Computer science degrees are all about information – how to store it, transmit it and process it electronically.
Computer science is considered by many of its practitioners to be a foundational science - ie. one which makes other knowledge and achievements possible.
The possibilities that have been opened up by computer science experts permeate every aspect of modern life. Look at mobile phones, satellite navigation, the internet; it’s easy to forget just how sophisticated these now everyday objects are.
Choose a computer science degree, and you could be working at the forefront of the next great technological innovations. You're also likely to find your skills in high demand across many different industries, with the potential for high earnings.
However, this is definitely not an easy option - and gaining a place on a computer science course is often highly competitive. Be ready to demonstrate technical knowledge and proficiency, combined with passion for the subject.
If you make the cut, you will begin by acquiring a basic grounding in algorithms, programming, and organizing data, with a smattering of essential mathematics. You will then be able to choose from a raft of computer science specializations, which in turn open up a whole host of careers.
Computer science specializations
Given the widespread nature of computer technologies in today's society, it shouldn't be surprising to find there are many different computer science specializations. Some of the possible tracks within computer science degrees include:
This is the use of computers to render still or moving two or three dimensional images. Computer graphics has applications outside of the traditional remit of computer science – think architecture or product design – as well as things like computer games design
Programming language theory
Though programming is often treated as a means rather than an end, it is a key area of study. Programming language theory is an interdisciplinary specialization, incorporating elements from subjects such as mathematics and linguistics.
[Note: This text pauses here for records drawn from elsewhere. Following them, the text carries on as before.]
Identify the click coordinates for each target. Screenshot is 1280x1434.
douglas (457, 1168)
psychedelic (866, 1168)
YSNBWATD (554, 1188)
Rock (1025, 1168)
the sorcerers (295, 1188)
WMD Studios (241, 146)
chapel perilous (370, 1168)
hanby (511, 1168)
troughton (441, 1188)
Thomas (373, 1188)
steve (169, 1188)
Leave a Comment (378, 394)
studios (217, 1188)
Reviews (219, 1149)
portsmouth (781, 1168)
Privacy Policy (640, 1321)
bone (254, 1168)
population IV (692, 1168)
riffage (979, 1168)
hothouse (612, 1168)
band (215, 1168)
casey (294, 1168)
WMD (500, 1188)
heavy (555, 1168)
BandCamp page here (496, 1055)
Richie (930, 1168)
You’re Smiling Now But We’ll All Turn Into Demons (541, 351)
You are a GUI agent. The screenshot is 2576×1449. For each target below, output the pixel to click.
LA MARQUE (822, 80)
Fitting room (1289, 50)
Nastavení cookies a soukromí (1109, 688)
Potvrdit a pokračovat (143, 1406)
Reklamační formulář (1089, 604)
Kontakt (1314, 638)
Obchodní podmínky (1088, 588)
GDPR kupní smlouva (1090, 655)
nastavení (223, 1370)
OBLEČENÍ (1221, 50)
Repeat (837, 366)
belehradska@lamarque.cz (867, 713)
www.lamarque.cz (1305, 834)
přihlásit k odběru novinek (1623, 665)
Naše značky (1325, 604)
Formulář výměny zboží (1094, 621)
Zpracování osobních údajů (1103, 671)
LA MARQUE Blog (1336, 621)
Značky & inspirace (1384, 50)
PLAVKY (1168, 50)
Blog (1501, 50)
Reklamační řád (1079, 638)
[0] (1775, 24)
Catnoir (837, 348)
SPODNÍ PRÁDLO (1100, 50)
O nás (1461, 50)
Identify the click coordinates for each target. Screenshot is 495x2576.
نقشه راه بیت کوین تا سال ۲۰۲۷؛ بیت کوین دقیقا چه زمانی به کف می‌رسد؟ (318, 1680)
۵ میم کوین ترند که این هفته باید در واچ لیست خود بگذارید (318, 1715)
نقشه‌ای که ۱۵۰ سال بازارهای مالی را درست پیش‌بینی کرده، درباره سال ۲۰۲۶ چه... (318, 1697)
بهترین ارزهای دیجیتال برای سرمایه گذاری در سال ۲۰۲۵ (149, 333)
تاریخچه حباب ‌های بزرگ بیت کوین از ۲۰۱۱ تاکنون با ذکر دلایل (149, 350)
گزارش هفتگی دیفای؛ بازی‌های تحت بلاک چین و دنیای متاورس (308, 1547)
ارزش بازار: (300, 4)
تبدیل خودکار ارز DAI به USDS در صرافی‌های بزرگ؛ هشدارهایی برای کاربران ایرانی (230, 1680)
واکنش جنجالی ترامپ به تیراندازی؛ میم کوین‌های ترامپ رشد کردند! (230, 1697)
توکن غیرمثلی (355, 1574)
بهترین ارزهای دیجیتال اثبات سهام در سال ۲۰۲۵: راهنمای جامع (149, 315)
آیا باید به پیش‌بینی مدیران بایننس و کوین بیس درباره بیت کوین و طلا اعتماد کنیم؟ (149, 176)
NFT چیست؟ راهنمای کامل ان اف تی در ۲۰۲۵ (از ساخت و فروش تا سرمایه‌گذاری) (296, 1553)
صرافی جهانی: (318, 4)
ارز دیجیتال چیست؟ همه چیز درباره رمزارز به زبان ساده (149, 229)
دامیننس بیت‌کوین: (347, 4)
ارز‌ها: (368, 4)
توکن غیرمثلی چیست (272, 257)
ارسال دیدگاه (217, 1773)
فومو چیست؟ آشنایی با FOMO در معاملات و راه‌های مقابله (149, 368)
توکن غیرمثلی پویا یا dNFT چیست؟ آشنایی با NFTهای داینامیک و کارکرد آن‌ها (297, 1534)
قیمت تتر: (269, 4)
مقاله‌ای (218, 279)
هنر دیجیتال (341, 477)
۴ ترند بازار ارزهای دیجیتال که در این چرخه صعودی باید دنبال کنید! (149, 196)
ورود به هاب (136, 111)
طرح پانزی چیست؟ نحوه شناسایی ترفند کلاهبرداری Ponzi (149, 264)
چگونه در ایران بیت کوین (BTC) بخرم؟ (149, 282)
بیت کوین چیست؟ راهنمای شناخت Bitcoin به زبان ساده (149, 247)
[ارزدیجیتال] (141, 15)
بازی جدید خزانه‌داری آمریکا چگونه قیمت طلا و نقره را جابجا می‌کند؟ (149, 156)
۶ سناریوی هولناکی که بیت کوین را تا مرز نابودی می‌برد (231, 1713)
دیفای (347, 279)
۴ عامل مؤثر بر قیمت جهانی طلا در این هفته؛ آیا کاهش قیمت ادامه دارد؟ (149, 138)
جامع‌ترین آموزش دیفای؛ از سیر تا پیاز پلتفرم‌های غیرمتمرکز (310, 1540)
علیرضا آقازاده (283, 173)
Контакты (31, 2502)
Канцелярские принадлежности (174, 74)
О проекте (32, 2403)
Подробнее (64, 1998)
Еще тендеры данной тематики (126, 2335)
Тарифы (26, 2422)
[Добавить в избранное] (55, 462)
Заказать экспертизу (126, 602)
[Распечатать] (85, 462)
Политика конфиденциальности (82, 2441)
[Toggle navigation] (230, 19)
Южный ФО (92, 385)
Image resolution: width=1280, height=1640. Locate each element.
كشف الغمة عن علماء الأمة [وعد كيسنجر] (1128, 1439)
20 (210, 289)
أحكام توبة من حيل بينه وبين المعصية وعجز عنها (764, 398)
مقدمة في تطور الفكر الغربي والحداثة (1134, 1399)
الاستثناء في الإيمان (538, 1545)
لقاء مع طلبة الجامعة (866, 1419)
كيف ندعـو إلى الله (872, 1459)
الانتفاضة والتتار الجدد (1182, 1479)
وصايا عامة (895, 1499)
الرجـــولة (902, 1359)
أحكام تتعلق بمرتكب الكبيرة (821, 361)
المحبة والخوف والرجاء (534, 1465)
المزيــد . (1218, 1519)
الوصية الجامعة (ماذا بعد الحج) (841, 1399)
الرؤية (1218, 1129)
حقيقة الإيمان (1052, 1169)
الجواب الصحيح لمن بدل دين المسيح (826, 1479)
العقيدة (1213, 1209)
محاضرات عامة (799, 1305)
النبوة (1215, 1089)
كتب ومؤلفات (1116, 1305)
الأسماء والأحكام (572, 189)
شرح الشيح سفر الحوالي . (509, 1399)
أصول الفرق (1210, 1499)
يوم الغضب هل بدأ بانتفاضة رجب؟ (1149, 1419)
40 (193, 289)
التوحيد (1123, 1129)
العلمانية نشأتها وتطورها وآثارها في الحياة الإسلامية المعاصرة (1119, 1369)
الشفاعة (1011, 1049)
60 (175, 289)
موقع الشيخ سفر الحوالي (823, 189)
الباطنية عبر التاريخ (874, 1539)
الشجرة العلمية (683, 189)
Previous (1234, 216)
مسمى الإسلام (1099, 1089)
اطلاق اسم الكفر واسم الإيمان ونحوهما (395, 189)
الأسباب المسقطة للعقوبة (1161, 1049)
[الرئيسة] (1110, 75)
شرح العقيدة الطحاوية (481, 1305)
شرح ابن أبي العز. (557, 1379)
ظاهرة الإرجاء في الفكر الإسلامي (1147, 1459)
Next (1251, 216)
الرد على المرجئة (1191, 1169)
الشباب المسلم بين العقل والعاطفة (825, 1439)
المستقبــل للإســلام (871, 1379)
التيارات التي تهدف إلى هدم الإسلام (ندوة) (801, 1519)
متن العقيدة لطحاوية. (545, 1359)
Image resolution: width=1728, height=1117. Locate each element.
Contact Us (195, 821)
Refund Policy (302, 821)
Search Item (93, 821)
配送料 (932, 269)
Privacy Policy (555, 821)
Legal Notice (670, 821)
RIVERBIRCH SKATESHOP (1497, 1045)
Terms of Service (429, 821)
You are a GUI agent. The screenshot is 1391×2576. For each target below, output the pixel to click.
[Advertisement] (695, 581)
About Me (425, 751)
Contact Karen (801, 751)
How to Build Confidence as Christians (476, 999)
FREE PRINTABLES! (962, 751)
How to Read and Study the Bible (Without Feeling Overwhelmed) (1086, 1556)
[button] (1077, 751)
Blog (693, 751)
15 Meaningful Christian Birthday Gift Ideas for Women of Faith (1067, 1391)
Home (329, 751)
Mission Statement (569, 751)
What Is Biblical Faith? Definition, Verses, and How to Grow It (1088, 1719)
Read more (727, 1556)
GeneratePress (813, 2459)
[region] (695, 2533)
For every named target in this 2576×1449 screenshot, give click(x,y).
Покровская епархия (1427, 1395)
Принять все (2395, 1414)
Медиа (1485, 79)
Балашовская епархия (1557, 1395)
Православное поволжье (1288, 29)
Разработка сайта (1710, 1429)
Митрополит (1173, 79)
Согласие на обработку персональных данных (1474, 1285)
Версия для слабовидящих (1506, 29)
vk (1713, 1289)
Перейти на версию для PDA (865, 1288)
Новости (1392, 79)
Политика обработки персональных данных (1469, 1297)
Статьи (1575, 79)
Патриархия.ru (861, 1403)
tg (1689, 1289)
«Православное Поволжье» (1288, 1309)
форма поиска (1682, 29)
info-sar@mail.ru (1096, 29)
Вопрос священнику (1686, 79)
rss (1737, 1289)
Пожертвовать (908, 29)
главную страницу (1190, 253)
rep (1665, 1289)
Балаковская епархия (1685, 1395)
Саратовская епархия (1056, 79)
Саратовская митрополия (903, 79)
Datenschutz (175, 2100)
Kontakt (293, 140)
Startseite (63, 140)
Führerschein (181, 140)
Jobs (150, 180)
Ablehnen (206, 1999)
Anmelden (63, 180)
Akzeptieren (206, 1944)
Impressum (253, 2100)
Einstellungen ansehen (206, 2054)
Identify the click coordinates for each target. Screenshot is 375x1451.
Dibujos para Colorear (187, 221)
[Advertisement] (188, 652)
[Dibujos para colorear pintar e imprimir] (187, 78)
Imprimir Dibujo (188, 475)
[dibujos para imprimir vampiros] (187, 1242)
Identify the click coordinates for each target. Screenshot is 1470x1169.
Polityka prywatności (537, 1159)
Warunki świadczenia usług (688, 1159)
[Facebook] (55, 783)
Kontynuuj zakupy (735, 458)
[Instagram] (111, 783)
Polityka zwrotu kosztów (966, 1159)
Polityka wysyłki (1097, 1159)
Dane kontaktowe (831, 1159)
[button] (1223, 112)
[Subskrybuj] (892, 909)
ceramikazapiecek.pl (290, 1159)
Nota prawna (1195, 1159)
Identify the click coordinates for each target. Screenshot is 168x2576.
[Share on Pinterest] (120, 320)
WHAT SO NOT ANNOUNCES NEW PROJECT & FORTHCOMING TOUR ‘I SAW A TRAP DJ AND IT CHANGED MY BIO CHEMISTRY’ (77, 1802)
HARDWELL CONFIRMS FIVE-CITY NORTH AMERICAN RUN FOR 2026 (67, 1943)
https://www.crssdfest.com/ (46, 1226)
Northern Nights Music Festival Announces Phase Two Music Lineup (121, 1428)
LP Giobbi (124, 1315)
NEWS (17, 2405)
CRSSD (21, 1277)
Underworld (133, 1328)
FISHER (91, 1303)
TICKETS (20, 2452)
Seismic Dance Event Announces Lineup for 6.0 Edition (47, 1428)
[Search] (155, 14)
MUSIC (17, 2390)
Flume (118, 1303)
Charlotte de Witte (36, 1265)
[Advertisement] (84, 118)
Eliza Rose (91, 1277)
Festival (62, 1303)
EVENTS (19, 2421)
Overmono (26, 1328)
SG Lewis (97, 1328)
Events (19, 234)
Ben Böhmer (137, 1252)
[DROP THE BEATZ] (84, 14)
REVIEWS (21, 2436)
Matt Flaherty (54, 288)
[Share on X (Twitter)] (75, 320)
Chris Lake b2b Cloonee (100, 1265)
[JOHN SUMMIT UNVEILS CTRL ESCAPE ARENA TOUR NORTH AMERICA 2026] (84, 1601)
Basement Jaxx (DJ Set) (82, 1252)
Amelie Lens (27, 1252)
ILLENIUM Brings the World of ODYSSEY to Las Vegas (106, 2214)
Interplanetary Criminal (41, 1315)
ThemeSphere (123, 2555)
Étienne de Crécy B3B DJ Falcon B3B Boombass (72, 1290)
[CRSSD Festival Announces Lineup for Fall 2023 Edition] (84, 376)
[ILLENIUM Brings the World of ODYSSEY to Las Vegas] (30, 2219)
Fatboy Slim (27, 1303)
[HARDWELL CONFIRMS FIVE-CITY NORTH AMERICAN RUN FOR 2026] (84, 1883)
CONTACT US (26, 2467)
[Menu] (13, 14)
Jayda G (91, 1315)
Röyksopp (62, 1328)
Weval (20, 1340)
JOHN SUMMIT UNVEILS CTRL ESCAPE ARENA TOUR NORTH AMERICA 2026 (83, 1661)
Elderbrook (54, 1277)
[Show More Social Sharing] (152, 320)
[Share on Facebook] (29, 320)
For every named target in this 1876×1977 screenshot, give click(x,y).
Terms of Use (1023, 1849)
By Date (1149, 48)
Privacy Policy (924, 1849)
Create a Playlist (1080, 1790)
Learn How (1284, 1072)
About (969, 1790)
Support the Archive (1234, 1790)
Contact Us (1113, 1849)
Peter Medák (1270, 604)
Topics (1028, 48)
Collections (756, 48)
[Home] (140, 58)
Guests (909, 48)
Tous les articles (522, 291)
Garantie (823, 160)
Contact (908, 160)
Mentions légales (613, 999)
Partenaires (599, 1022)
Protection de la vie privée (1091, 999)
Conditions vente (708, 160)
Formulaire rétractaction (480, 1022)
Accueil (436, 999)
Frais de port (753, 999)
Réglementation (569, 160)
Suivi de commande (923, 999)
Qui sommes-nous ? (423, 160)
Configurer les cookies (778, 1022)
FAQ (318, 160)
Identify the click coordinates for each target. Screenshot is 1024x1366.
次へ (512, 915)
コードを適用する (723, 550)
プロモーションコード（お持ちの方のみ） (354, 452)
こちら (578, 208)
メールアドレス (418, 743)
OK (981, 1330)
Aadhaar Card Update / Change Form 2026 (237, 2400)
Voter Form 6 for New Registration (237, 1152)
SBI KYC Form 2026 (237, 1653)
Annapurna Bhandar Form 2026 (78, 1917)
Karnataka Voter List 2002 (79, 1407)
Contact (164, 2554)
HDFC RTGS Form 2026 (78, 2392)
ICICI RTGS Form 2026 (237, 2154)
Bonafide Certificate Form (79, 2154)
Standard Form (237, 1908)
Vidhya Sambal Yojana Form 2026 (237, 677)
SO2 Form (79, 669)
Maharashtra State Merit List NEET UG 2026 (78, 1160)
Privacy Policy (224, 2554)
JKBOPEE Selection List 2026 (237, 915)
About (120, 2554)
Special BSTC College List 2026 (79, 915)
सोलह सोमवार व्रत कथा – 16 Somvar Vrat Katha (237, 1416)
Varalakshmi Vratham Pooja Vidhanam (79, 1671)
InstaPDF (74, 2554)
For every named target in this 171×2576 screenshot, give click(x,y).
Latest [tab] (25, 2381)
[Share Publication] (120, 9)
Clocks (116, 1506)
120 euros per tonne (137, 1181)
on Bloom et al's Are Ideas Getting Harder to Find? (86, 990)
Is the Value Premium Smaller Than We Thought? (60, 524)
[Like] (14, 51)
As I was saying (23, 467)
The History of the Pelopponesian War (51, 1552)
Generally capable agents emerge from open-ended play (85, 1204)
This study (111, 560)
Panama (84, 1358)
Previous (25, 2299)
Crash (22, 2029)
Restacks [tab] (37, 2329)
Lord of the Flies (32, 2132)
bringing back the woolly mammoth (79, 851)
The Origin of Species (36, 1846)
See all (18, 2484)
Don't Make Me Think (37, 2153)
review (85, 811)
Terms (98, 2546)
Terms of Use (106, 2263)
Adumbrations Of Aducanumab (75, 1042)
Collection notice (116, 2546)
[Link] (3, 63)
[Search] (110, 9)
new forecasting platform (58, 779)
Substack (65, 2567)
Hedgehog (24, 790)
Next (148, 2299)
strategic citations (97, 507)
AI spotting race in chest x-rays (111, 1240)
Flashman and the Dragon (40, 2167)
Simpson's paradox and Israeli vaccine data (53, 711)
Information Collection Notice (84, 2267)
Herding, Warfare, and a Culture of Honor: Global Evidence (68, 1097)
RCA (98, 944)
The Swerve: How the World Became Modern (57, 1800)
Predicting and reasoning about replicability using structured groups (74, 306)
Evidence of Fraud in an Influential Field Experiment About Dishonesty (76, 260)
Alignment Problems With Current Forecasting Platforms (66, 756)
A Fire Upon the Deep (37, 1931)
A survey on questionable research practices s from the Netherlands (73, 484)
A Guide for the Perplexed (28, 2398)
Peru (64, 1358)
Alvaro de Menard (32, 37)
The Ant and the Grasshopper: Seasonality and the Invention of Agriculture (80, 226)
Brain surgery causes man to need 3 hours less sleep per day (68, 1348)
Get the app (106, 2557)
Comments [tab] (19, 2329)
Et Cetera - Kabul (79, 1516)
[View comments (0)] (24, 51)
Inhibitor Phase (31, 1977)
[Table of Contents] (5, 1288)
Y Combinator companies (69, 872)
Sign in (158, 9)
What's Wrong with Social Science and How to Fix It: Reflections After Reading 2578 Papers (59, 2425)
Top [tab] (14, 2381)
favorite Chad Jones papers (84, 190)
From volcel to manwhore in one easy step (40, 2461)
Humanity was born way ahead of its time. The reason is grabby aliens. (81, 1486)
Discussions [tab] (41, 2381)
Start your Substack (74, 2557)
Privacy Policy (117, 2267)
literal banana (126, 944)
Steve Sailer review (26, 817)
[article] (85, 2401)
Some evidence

With technology coming to play a greater and greater part in our lives, human-computer interaction is becoming increasingly important. The wheel of an iPod, the motion sensing devices of modern games consoles, and augmented reality applications on smart phones are examples of innovations in this field, making changes to the way we use our gadgets.
Sometimes incorporating artificial intelligence, robotics is the development of mechanical devices to perform tasks more efficiently than a human could (or tasks that a human could not do). Unsurprisingly, there is much crossover with engineering.
This is the study of existing computer systems with a view to improving them by making them more efficient, user friendly and generally fit for purpose. Specializing in systems analysis could lead to a career in consultancy.
Computer science careers
One of the most appealing things about computer science degrees? In our increasingly technological era, employers will virtually be fighting over you, and computer science careers seem likely to continue to grow in scope and demand.
In the UK, for instance, 1 in 20 workers are now employed in IT and telecoms – a field for which computer science graduates are particularly well suited – and there is still further demand, with computer science graduates enjoying one of the lowest unemployment levels in the country.
Meanwhile in Australia there are more vacancies for ICT professionals than for business, finance and human resources professionals put together.
Computer science jobs
Computer programmers are always in demand, from established and new companies alike. And as more and more aspects of our modern lives become computerized it seems unlikely that computer science jobs will be drying up too soon.
The Association for Computing Machinery identifies a raft of potential career paths. For example, there is designing and implementing software, a path has changed a lot in recent years, with web development mobile computing coming to the fore.
You might also work in an academic or industrial research capacity, coming up with new ways in which we might use computers. Or you could work in planning and managing organizational technology infrastructure.
This final career is best suited to candidates who specialize in information technology, as modern courses in this field tend to focus on this area.
There’s plenty of scope for using your knowledge in an entrepreneurial capacity, and there are plenty of non-computer science jobs graduates might take up. Teaching, management and general IT roles are some examples.